>> Start

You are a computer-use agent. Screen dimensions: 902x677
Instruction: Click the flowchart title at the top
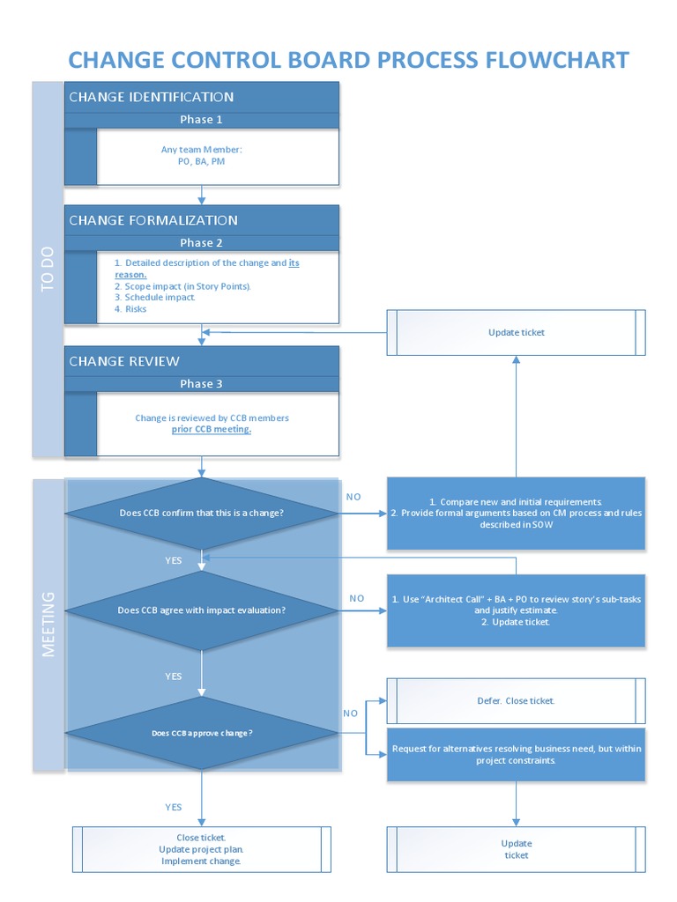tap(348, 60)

>> End
>> Start

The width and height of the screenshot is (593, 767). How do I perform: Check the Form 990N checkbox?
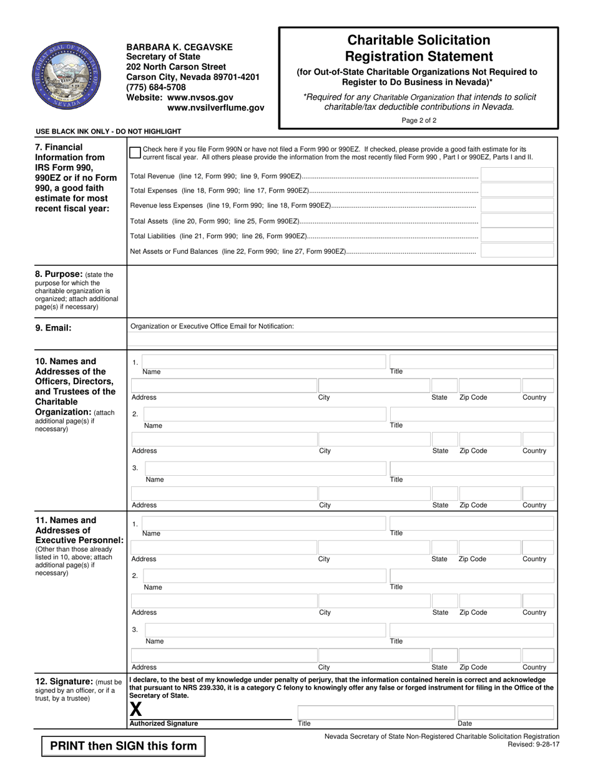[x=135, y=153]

>> End

■ Required work
Swap "screenshot" for "image" in the material, starting with the line that holds "The width and" and going on through the line that holds "[x=135, y=153]". Give back only those lines with that one change, leave everything else as it is, and leave out the pictures.

■ Reply to the task
The width and height of the image is (593, 767). How do I perform: Check the Form 990N checkbox?
[x=135, y=153]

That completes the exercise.